** EXTRACTED ENTRIES **
»»
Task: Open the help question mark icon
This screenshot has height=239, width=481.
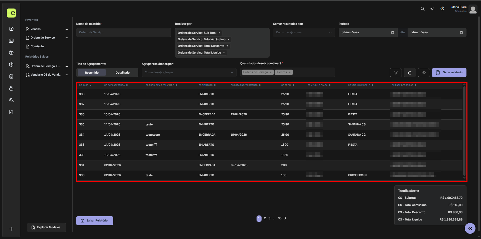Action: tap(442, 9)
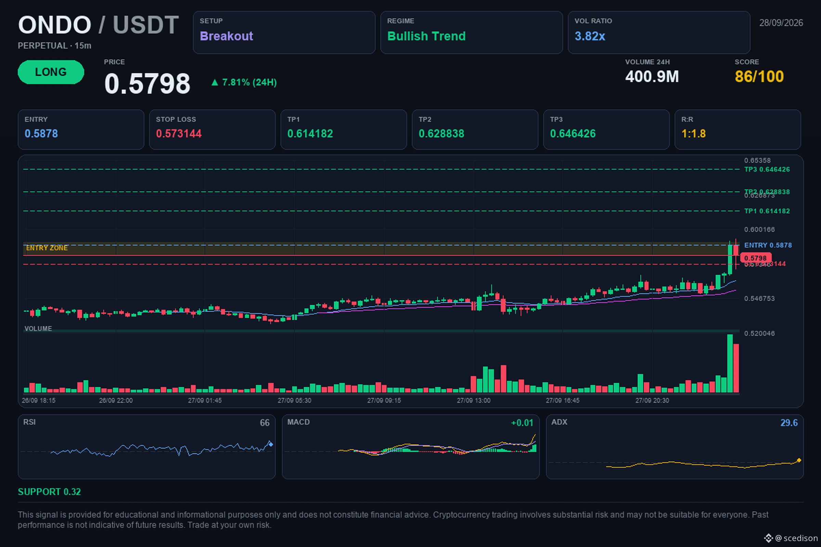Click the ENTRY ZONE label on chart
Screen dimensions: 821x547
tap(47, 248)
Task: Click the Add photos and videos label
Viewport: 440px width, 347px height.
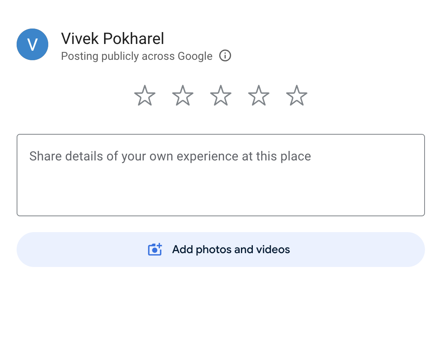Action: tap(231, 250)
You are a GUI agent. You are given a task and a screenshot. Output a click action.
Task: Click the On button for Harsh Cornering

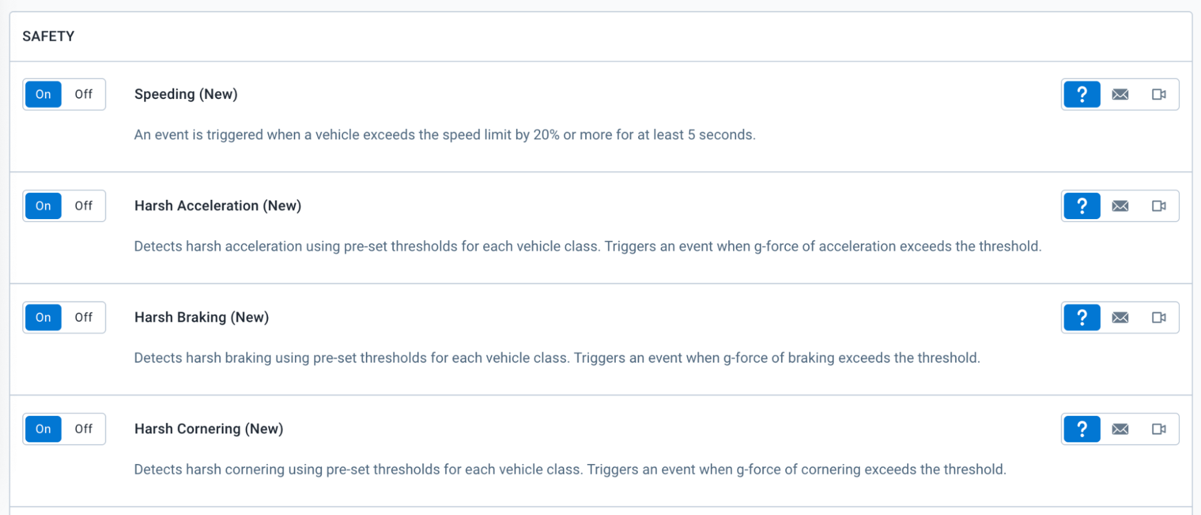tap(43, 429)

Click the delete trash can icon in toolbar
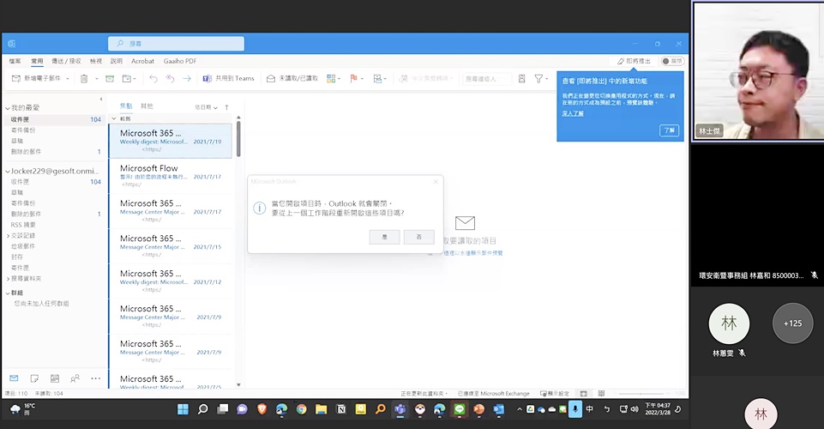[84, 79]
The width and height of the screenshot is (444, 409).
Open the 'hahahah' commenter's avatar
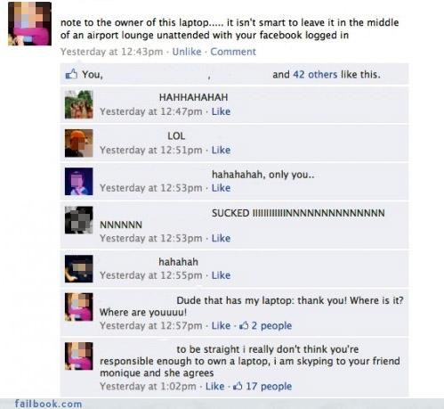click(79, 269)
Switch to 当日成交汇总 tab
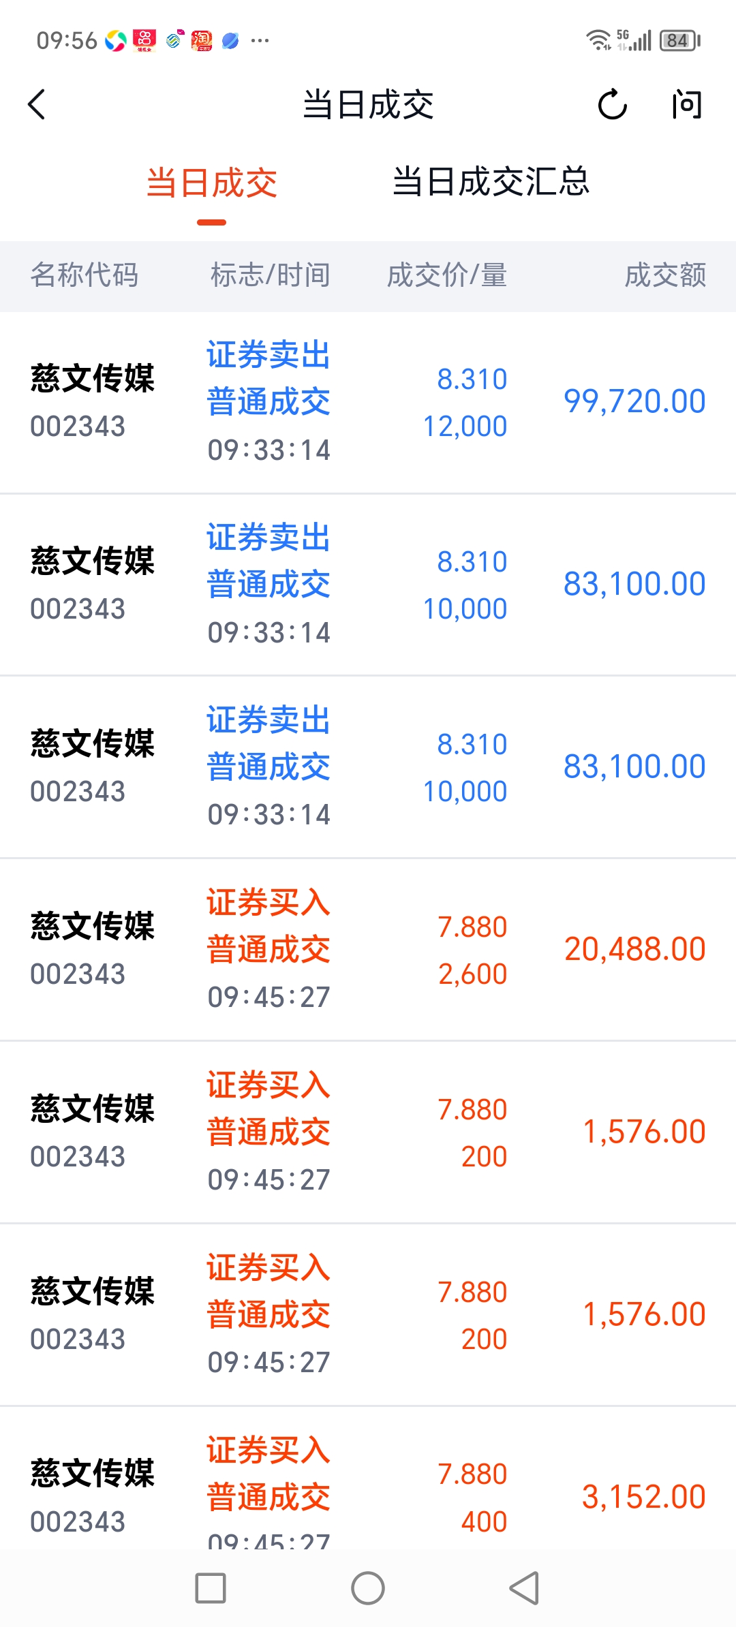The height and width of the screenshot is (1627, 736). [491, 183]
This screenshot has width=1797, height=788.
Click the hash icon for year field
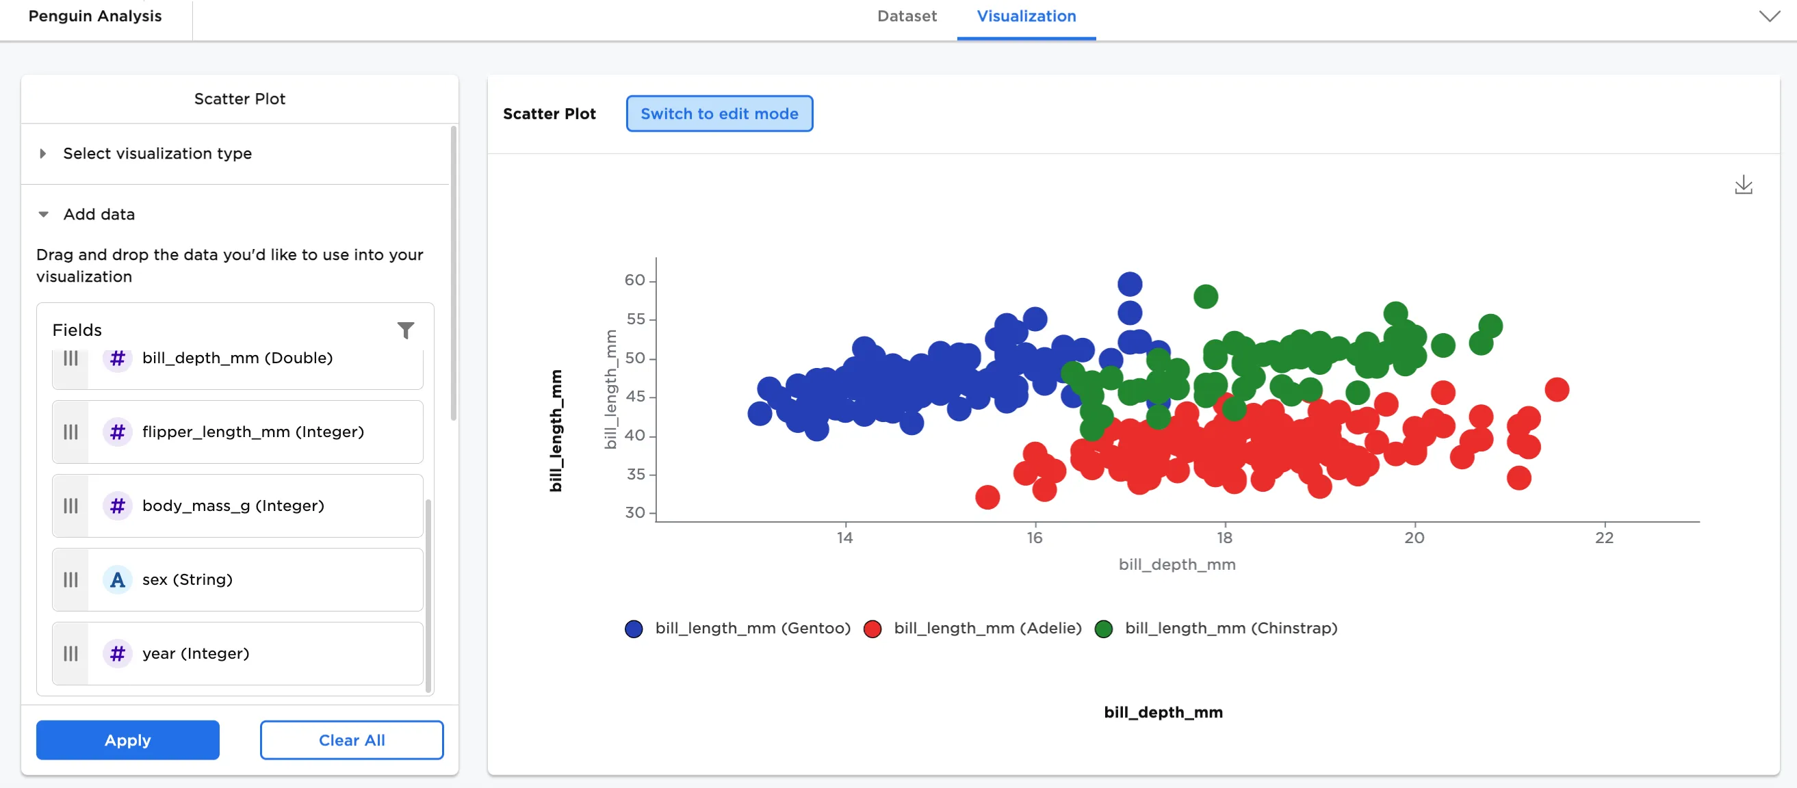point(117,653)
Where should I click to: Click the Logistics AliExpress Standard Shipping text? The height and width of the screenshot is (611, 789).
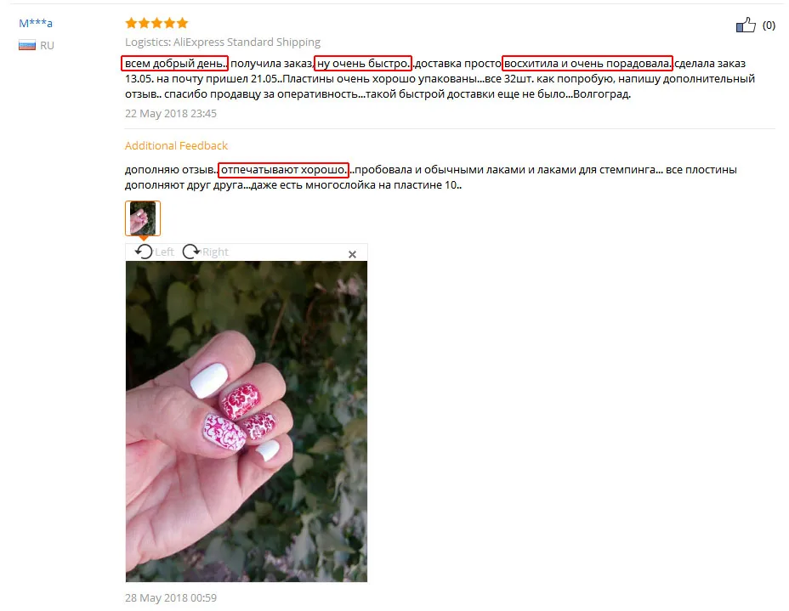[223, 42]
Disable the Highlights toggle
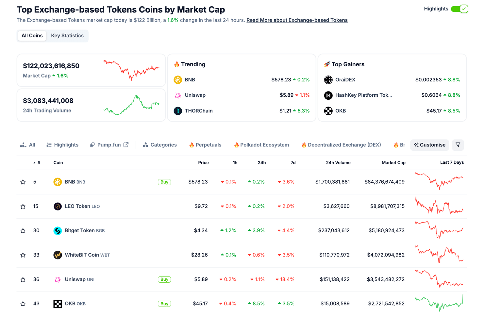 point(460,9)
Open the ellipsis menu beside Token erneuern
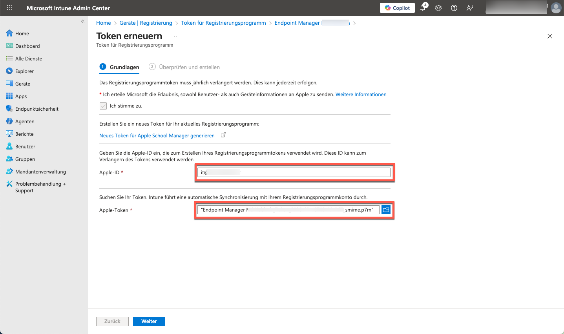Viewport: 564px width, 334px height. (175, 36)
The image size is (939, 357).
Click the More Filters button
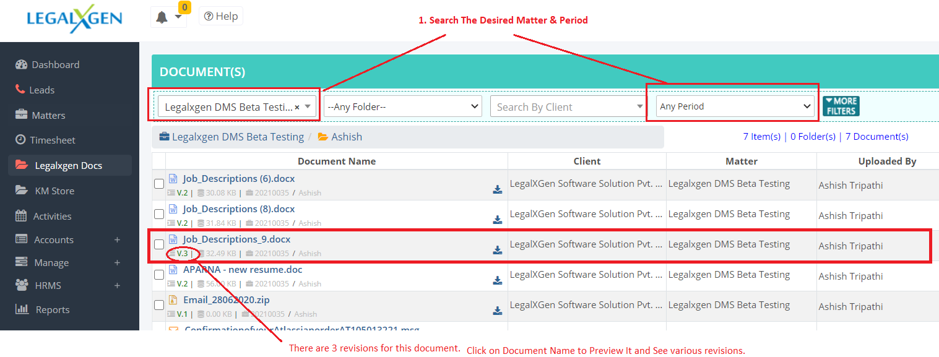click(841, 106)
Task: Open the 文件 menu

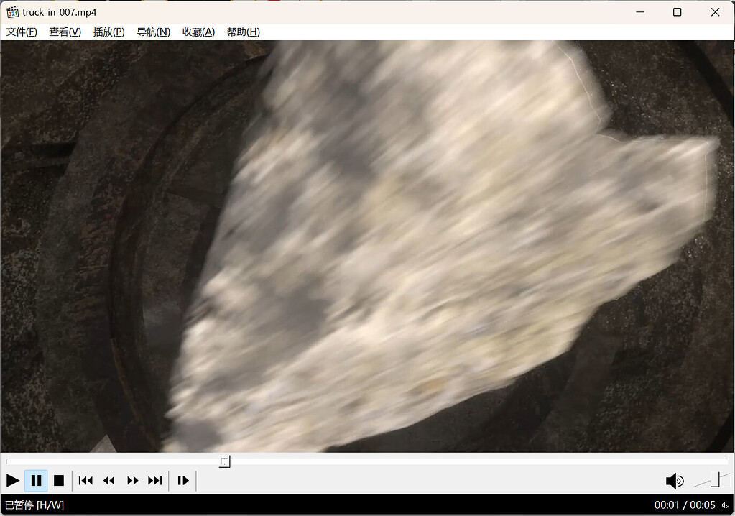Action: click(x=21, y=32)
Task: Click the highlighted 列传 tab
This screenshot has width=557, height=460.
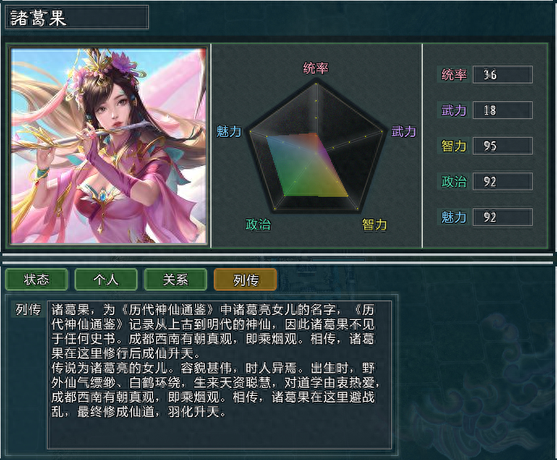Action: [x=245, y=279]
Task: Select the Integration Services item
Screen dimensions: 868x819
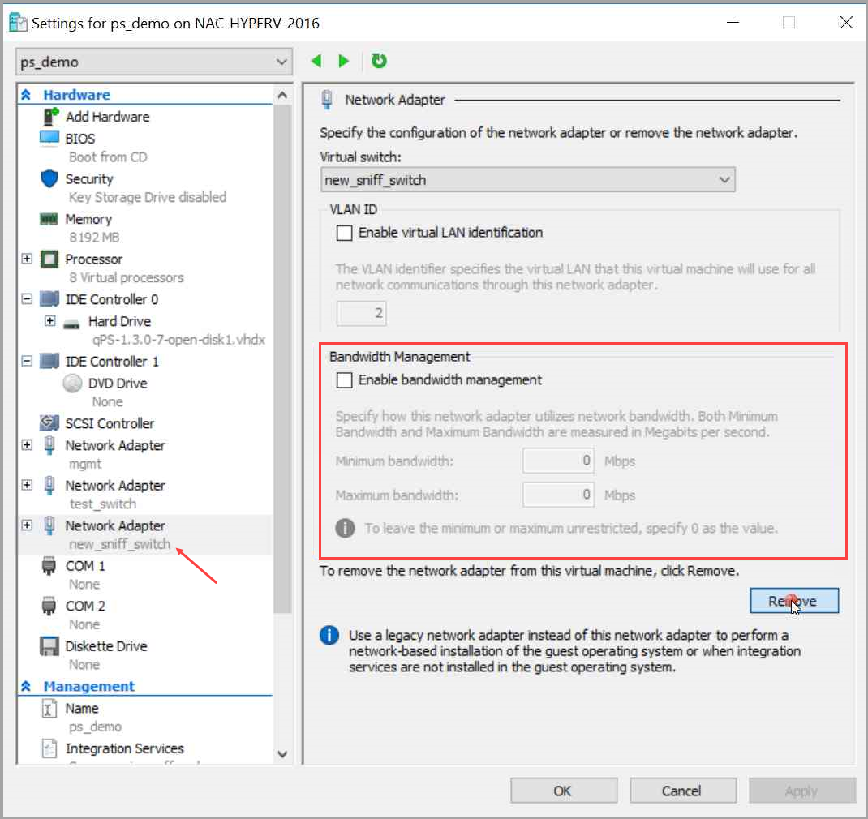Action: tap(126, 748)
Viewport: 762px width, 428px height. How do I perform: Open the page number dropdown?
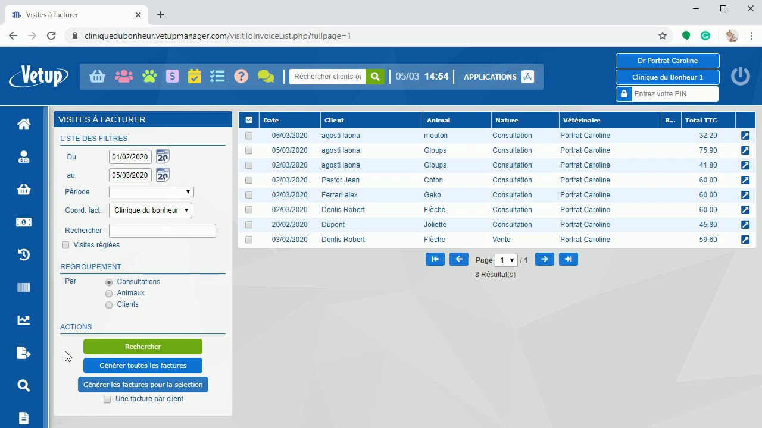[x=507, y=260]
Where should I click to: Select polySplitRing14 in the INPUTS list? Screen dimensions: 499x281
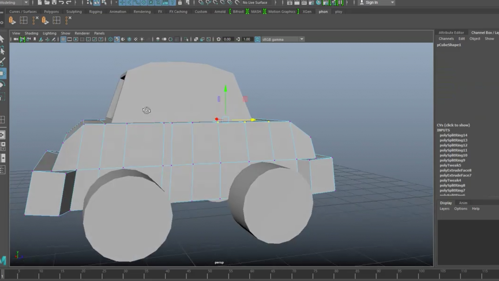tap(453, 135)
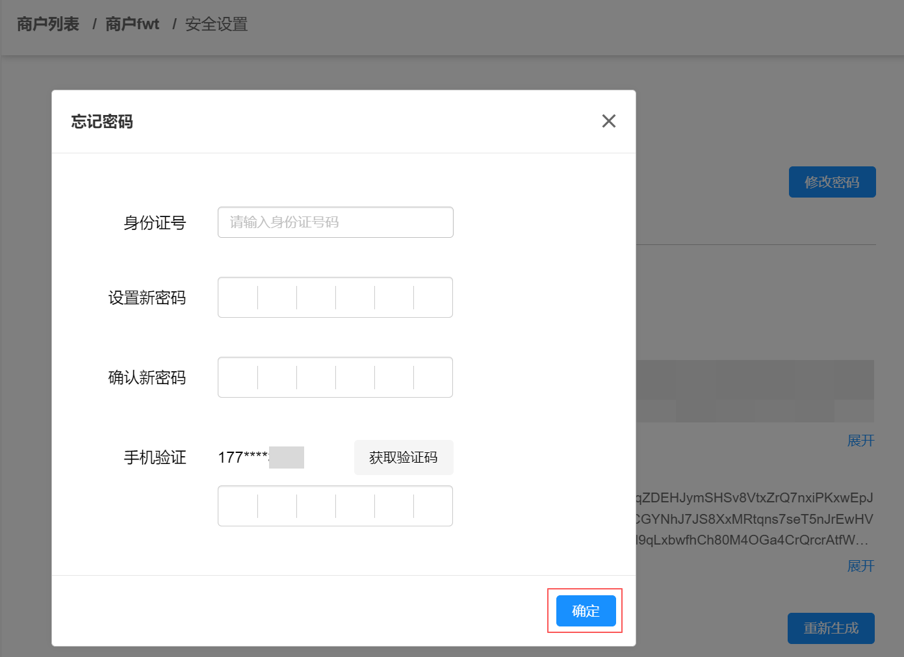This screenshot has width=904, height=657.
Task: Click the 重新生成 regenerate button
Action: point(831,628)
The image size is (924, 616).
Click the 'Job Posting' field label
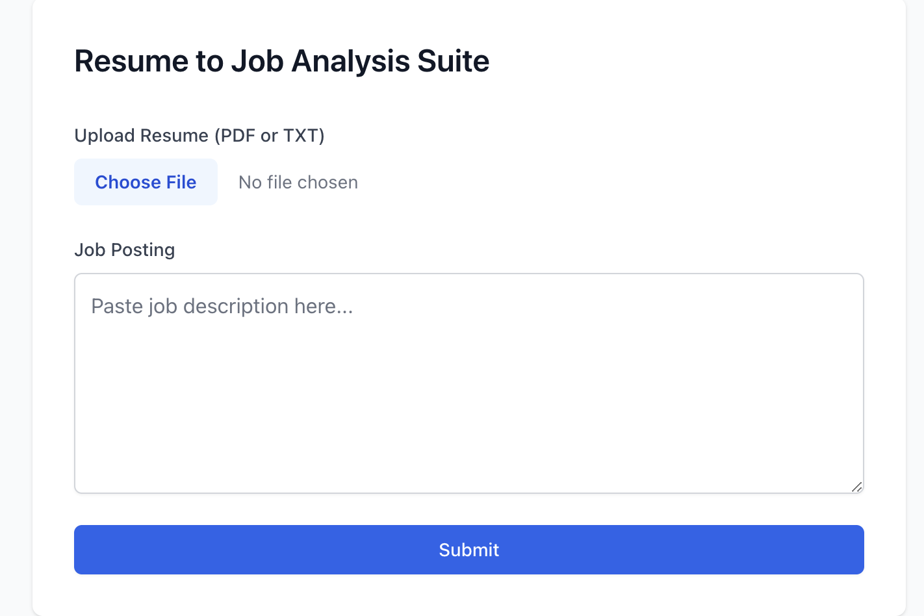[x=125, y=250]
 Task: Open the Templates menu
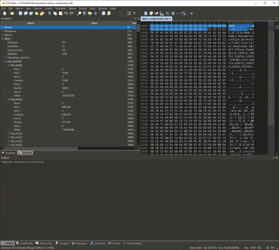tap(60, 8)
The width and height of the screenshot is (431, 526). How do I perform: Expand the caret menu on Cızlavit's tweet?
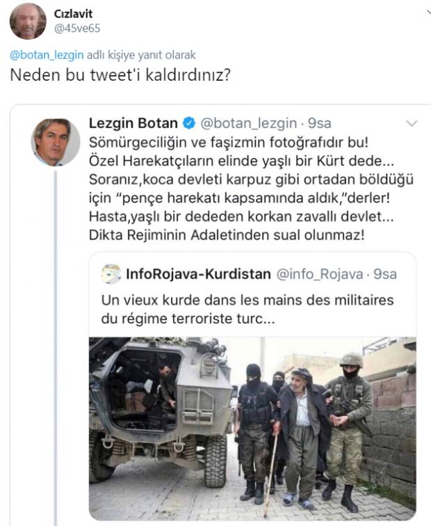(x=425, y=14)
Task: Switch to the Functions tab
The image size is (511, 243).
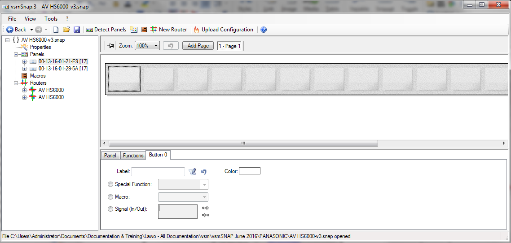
««
** PROBLEM TO SOLVE **
Nothing but the lines from the line containing "Open the 'hahahah' commenter's avatar" through the end of the data, both ends included, is to be reproduced, exactly as written and without the pictures.

** ANSWER TO THE PROBLEM **
Open the 'hahahah' commenter's avatar
click(79, 269)
Switch to 当日成交汇总 tab
The height and width of the screenshot is (1627, 736). [491, 183]
This screenshot has width=1797, height=788.
Click the hash icon for year field
point(117,653)
Where should I click to: Click the Logistics AliExpress Standard Shipping text? The height and width of the screenshot is (611, 789).
[223, 42]
Disable the Highlights toggle
 point(460,9)
Open the ellipsis menu beside Token erneuern
Viewport: 564px width, 334px height. (175, 36)
The image size is (939, 357).
Click the More Filters button
click(841, 106)
Task: Open the 文件 menu

Action: click(x=21, y=32)
Task: Click the highlighted 列传 tab
This screenshot has width=557, height=460.
Action: [x=245, y=279]
Task: Select the Integration Services item
Screen dimensions: 868x819
Action: tap(126, 748)
Viewport: 762px width, 428px height. How do I perform: Open the page number dropdown?
[x=507, y=260]
Where should I click to: Select polySplitRing14 in the INPUTS list? Screen dimensions: 499x281
tap(453, 135)
This screenshot has width=904, height=657.
Task: Click the 重新生成 regenerate button
Action: point(831,628)
The image size is (924, 616).
Click the 'Job Posting' field label
[x=125, y=250]
 Task: Open the Templates menu
tap(60, 8)
The width and height of the screenshot is (431, 526). How do I perform: Expand the caret menu on Cızlavit's tweet?
(x=425, y=14)
Task: Switch to the Functions tab
The image size is (511, 243).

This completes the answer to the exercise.